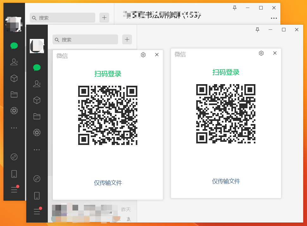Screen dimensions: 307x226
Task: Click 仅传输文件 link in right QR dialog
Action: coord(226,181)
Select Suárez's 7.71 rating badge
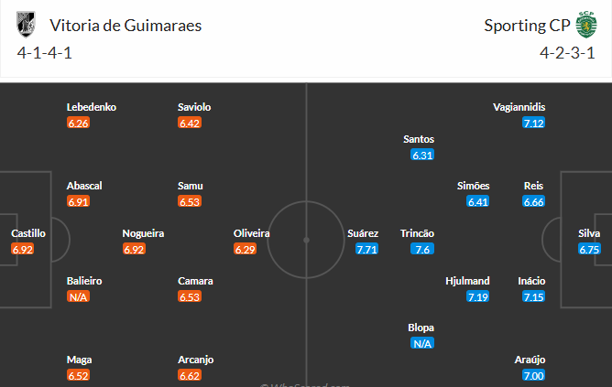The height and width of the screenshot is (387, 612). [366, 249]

::::::

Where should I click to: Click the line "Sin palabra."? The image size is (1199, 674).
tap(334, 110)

::::::

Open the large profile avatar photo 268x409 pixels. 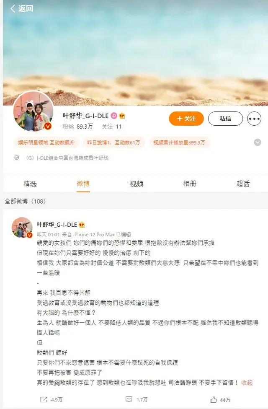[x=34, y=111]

::::::

**DO THIS**
Repeat the lines verbatim, beginning with the line that contains "Where should I" and continuing through the line that contains "tap(334, 110)".

**RESULT BELOW**
Where should I click to: Click the line "Sin palabra."? The image size is (1199, 674).
tap(334, 110)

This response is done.